Questions

Training Neural Networks in TensorFlow

The 3-Step Process

Step 1: Define Model Architecture

Specify how to compute output given input x and parameters w, b
Similar to logistic regression where:
f(x) = g(w·x + b) where g is sigmoid function
g(z) = 1/(1+e^(-z))
For neural networks, architecture defined with:

model = tf.keras.Sequential([
tf.keras.layers.Dense(25, activation='sigmoid'),
tf.keras.layers.Dense(15, activation='sigmoid'),
tf.keras.layers.Dense(1, activation='sigmoid')
])

Specifies complete architecture including:
25 hidden units in first layer
15 hidden units in second layer
1 output unit in final layer
All using sigmoid activation

Step 2: Specify Loss and Cost Functions

Define loss function (single training example)
Define cost function (average loss over entire training set)
For binary classification:
Loss: -y log(f(x)) - (1-y)log(1-f(x))
In TensorFlow: “binary cross-entropy loss”

model.compile(loss=tf.keras.losses.BinaryCrossentropy())

For regression problems:
Loss: (1/2)(f(x) - y)²
In TensorFlow: Mean Squared Error

model.compile(loss=tf.keras.losses.MeanSquaredError())

Step 3: Minimize Cost Function

Use gradient descent to minimize cost J(W,B)
Update rule: W = W - α·∂J/∂W, B = B - α·∂J/∂B
TensorFlow handles backpropagation for computing derivatives
Train the model with:

model.fit(X, y, epochs=100)

TensorFlow implements algorithms even faster than standard gradient descent
The fit() method handles the entire optimization process

Modern Deep Learning Development

Most implementations use libraries like TensorFlow or PyTorch
Similar to how developers now use libraries for:
Sorting algorithms
Mathematical operations (square roots)
Matrix operations
Understanding underlying mechanisms still valuable for debugging

Knowledge Check Answers

Question 1

Q: For which type of task would you use the binary cross entropy loss function?

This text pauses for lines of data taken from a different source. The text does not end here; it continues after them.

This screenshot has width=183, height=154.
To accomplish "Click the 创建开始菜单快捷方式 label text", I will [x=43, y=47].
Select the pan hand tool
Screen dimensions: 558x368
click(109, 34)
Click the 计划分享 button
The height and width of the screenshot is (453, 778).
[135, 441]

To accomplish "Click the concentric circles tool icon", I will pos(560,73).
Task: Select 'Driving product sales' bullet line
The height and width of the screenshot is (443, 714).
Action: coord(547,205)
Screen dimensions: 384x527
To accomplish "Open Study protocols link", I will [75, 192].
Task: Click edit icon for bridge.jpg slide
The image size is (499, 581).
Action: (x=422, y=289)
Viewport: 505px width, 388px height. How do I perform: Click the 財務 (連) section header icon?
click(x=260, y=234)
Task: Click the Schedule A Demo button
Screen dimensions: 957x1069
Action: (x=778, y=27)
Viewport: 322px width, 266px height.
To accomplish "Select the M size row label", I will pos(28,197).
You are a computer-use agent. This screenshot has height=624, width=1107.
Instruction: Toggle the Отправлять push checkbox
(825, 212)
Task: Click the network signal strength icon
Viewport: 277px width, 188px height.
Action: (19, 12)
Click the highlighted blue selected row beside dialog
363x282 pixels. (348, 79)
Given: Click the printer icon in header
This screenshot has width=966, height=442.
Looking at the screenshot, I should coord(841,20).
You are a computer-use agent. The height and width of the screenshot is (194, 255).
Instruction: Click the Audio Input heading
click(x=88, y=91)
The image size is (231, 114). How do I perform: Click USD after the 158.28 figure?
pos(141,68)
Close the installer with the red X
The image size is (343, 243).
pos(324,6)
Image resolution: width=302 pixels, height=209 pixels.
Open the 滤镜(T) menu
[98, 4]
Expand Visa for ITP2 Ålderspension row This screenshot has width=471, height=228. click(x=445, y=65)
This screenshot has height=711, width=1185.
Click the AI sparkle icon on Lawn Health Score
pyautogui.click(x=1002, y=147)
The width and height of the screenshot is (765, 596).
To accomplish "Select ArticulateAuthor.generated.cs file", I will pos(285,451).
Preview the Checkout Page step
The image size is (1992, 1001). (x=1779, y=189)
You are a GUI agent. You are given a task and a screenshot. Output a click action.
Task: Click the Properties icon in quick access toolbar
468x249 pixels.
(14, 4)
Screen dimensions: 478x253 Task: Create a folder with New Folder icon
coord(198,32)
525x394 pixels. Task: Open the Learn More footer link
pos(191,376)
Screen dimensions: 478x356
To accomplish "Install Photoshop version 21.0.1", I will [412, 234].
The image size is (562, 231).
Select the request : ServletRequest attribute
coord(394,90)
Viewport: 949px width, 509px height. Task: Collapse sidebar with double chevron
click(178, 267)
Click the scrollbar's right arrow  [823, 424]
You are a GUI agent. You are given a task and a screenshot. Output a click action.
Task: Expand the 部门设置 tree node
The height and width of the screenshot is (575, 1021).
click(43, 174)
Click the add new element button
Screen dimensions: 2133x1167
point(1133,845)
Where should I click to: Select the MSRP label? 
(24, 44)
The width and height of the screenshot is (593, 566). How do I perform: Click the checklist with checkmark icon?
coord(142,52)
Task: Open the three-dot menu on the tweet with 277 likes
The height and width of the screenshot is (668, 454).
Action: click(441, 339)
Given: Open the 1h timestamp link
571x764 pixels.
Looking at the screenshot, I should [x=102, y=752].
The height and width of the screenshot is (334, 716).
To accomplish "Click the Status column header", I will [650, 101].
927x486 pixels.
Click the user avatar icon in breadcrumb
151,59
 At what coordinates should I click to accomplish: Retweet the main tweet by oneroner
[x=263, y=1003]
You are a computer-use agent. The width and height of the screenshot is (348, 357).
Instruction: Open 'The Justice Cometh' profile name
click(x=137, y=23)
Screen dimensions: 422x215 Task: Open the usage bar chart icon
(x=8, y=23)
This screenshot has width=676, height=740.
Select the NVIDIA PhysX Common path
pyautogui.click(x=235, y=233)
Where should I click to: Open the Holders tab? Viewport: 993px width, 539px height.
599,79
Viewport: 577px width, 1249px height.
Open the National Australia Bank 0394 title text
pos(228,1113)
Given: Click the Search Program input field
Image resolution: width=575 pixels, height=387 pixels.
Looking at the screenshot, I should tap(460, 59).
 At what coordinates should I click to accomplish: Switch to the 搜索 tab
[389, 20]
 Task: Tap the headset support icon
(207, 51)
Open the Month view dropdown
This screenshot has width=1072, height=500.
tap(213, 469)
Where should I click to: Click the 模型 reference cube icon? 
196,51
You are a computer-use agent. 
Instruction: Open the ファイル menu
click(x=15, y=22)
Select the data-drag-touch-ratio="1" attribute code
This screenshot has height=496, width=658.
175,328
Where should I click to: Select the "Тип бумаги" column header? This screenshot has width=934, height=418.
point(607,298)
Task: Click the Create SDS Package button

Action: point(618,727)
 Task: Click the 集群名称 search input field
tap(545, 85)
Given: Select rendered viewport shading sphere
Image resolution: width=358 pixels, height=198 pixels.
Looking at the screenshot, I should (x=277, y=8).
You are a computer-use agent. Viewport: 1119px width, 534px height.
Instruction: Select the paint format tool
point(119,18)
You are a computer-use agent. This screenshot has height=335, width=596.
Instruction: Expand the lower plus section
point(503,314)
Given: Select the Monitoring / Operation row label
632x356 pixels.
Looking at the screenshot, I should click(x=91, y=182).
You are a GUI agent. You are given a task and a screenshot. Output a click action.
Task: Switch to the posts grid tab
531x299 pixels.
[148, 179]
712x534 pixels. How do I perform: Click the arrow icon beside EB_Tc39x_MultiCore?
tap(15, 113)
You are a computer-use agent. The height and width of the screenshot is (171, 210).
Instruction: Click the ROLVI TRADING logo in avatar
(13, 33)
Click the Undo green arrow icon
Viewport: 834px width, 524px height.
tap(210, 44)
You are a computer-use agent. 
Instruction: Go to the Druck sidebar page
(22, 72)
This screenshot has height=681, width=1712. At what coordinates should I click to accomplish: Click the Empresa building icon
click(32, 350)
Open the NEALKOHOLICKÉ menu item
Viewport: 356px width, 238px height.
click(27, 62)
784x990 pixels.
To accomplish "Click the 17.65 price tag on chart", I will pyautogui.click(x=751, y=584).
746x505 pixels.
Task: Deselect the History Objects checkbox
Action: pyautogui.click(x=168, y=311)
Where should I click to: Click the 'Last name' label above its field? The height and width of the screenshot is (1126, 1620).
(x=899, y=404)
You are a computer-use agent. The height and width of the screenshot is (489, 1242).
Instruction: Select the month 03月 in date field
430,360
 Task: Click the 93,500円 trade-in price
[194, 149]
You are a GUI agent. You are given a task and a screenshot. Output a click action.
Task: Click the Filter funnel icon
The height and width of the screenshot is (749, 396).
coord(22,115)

A: binary classification (classification with exactly 2 classes)

Question 2

Q: Which line of code updates the network parameters in order to reduce the cost? A: model.fit(X,y,epochs=100)

TensorFlow simplifies neural network training into three clear steps: architecture definition, loss specification, and cost minimization. Modern deep learning relies heavily on libraries, but understanding the fundamentals remains essential for effective development and troubleshooting.